Les jardins urbains ne constituent qu’un élément d’une approche écologique plus vaste pour un développement technologique et urbain plus sûr et durable. Notre monde n’est pas un bien que nous léguons aux générations futures, mais plutôt une terre que nous leur empruntons. Il nous appartient donc de prendre les mesures nécessaires pour assurer la survie des plus jeunes.

Et cela passe par une véritable volonté politique permettant par exemple de s’affranchir du quasi-monopole des lobbies de l’industrie du pétrole et de l’automobile. La Norvège est un témoignage palpable de la réelle portée de l’engagement politique dans le virage écologique et économique qui s’impose en ce 21e siècle. On parle entre autres d’une réduction de l’émission de gaz à effet de serre de l’ordre de 185.000 tonnes sur une base annuelle. Londres vient également d’annoncer qu’une rue fréquentée de la capitale deviendra prochainement interdite aux voitures diesel et essence. De nombreuses villes imposent déjà des restrictions en termes d’utilisation de la voiture lors de pics de pollution ou bannissent les voitures polluantes. Mais pourquoi ne pas étendre ce bannissement à toutes les voitures et toute l’année ?

Ou bien peut-être pourrions-nous revoir totalement l’architecture des villes. On peut citer en exemple les forêts verticales de la cité milanaise en Italie. Un exemple de paysage urbain qui devrait être étendu à l’ensemble des villes de la planète. De nombreuses études scientifiques ont en effet démontré à maintes reprises le rôle important que joue la végétation dans la régulation des niveaux de CO2 dans l’atmosphère. En partant du constat que les espaces urbains font partie des plus pollués de la planète, les villes vertes constituent désormais un impératif de survie. Cependant, plutôt que de le laisser le choix aux promoteurs immobiliers, ne pourrait-on pas rendre ces constructions ‘vertes’ obligatoires ? Le Japon qui a saisi l’enjeu de l’écologie à cette ère impose désormais des jardins verts sur les toits des bâtiments d’une certaine taille dans les métropoles.

L’exode rural est également l’une des raisons majeures des pollutions dans les grandes villes.
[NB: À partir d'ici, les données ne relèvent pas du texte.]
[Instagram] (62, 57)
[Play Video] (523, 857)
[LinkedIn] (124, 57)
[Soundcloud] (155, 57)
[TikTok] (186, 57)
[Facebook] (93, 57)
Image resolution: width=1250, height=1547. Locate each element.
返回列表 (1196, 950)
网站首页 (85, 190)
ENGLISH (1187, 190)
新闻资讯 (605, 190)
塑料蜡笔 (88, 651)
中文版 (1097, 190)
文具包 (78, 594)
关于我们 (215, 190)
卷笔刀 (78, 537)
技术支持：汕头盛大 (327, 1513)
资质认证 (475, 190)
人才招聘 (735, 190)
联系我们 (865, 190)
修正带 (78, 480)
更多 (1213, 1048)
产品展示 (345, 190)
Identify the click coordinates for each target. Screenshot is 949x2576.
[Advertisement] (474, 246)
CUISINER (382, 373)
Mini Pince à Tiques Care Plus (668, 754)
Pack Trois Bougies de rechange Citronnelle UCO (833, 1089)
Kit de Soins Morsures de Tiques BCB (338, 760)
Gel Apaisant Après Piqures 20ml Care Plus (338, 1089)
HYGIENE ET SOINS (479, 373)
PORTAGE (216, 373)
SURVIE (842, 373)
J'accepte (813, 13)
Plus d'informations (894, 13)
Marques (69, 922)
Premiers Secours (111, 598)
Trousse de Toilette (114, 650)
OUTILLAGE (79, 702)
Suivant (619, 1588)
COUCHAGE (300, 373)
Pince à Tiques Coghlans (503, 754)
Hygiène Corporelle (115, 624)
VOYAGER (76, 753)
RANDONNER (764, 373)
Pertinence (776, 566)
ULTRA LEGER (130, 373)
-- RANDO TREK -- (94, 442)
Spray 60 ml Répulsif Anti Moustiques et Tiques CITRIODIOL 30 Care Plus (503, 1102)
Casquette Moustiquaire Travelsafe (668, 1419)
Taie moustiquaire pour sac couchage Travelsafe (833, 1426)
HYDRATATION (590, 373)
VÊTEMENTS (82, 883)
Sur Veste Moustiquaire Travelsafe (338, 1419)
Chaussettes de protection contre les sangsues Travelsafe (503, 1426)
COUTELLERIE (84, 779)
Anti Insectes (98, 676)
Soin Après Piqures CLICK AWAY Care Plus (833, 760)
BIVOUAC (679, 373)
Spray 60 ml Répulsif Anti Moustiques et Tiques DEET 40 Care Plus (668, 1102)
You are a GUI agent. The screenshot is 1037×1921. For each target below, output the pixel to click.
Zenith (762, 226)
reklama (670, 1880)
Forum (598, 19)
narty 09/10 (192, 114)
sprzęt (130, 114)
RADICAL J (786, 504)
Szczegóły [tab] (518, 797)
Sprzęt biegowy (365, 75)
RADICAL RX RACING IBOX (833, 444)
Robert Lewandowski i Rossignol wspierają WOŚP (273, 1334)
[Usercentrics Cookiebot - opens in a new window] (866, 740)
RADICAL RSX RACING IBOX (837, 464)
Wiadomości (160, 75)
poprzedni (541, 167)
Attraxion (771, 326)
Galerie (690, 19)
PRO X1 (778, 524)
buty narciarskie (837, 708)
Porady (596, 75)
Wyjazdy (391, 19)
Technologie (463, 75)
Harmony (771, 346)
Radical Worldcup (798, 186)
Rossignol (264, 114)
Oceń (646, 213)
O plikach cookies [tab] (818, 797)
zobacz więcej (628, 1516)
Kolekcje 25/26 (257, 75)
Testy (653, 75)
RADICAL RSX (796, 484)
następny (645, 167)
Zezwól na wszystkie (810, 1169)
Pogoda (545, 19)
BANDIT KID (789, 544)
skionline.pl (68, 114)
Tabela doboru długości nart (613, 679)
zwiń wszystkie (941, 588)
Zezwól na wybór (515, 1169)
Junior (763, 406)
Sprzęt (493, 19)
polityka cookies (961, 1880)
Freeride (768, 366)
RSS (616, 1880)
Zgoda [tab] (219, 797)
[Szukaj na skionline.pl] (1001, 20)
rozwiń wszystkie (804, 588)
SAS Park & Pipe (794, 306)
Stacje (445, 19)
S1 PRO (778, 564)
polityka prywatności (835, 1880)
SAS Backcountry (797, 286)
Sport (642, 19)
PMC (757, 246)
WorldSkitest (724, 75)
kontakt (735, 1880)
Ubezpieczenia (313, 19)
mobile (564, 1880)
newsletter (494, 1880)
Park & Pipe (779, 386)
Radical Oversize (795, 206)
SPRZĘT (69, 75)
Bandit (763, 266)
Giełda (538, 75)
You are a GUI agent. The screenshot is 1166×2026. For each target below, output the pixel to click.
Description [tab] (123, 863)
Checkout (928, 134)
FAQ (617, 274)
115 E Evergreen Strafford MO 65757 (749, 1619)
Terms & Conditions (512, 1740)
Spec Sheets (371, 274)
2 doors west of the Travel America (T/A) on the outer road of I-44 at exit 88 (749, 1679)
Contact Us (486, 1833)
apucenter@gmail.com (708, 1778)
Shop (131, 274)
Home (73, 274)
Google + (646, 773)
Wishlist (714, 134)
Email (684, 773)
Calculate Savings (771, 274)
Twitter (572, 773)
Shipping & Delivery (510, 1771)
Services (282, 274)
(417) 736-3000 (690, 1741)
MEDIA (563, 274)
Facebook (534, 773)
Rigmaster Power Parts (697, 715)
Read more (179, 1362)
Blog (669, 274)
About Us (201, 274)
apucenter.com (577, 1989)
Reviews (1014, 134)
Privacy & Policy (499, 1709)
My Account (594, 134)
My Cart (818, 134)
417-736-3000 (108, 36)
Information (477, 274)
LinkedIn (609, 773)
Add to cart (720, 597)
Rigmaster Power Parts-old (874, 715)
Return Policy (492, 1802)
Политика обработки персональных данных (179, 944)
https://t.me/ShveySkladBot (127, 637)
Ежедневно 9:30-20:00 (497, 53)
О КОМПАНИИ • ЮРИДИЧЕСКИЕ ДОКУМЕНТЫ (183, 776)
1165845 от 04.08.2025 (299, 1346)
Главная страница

Soyons réaliste, il serait quasi impossible pour chacun d’assurer par sa propre production l’intégralité de ses besoins alimentaires dans un environnement urbain. Ne pourrait-on alors pas envisager de limiter le nombre d’habitants ces villes ? Repenser l’organisation économique du pays permettrait de lutter contre la pollution mais également contre la désertification de nos campagnes.

Certains changements ne prônent pas un abandon total du style de vie connu de tous jusqu’ici. Nombre des solutions proposées par les écologistes et défenseurs de la nature ainsi que du bien-être de l’homme sont en réalité tout à fait compatibles avec notre mode de vie, pour peu que l’on soit prêt à quelques petites modifications. Mais il est également judicieux de se s’interroger sur des solutions plus radicales encore. Quoi qu’il en soit presque tous les problèmes de développement durable qui se posent aujourd’hui disposent de solutions écologiques que seule une véritable volonté politique permettrait de mettre en place rapidement.